_Document excerpt_

-=-=-

Restoration
- First edition
- Author: Rose Tremain
- Language: English
- Genre: Historical novel
- Publisher: Hamish Hamilton
- Publication date: 1989
- Publication place: United Kingdom
- Media type: Print (Hardback & Paperback)
- ISBN: 0-241-12695-9
- OCLC: 20797207
- Followed by: Merivel: A Man of His Time

= Restoration (Tremain novel) =

1989 novel by Rose Tremain

Restoration is a novel by Rose Tremain, published in 1989. It was shortlisted for the Booker Prize in 1989 and was the Sunday Express Book of the Year. It was made into a film in 1995.

The novel is set in the reign of Charles II of England (reigned 1660–1685), and depicts a medical student who gains the king's favour by apparently curing a pet dog owned by the king.

Tremain later wrote a sequel called Merivel: A Man of His Time, published in 2012.

==Plot summary==

The novel tells the story of Robert Merivel, who begins the book as a medical student, studying alongside his serious, practical friend John Pearce. John is a studious, pious counterpart to Merivel's shallow obsession with status, drinking and eating to excess. Pearce condemns the sinfulness of Merivel's lifestyle, but Merivel is unaffected by his comments.

Merivel's father asks him to visit the King with the aim of continuing their family's connection with the royal family, but Merivel embarrasses them both with his nervousness. However, later, King Charles II asks Merivel to care for one of his dogs, which is grievously ill. Merivel's decision not to apply any traditional cures leads to the dog recovering naturally, and he is then appointed surgeon to all of the king's dogs. The King then arranges a marriage of convenience between Merivel and one of his mistresses, Celia Clemence. This is to fool the king's other mistress Barbara Castlemaine. Merivel is given an estate named Bidnold in Norfolk, and Celia is installed in a house in Kew, where the King can visit her secretly.

-=-=-

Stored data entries
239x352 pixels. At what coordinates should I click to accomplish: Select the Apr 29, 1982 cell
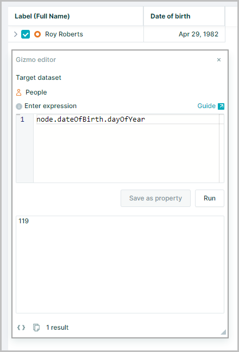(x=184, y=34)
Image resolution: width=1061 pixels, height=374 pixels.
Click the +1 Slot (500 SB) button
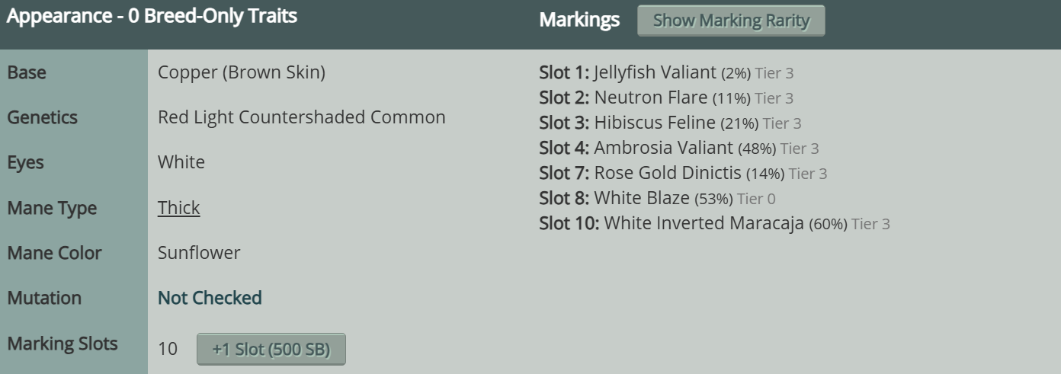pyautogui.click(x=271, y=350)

-=-=-

_To do_
- A) According to the Restoration article, which prize shortlisted the novel in 1989?
- B) Carry the plot summary of Restoration forward from its last sentence.

_Answers by item number_
- A) The Booker Prize.

- B)
In Norfolk, Merivel abandons the practice of medicine and lives a luxurious life in which he tries to take up painting with the help of an ambitious painter named Elias Finn, and indulges in failed attempts to learn the oboe. Celia is then sent to Bidnold by the King after displeasing him. One night Merivel drunkenly makes advances towards her and is promptly reported to the King by Elias Finn. The result is that Merivel is evicted from Bidnold and left close to destitute.

Merivel joins his old student friend John Pearce at the New Bedlam hospital, also in Norfolk. This is a hospital for the mentally ill, run by Quakers. Merivel joins the hospital with good intentions and hopes to rediscover his medical vocation. However, he develops a romantic connection with a mentally ill patient named Katherine, whom he eventually sleeps with, and impregnates. In addition, John Pearce becomes ill, which Merivel is unable to treat. Despite Merivel's best efforts, Pearce slowly sickens and dies. After Pearce's death, Merivel is asked to leave New Bedlam and take Katherine with him. The Quakers believe their love will cure her illness and this is only possible outside in the world.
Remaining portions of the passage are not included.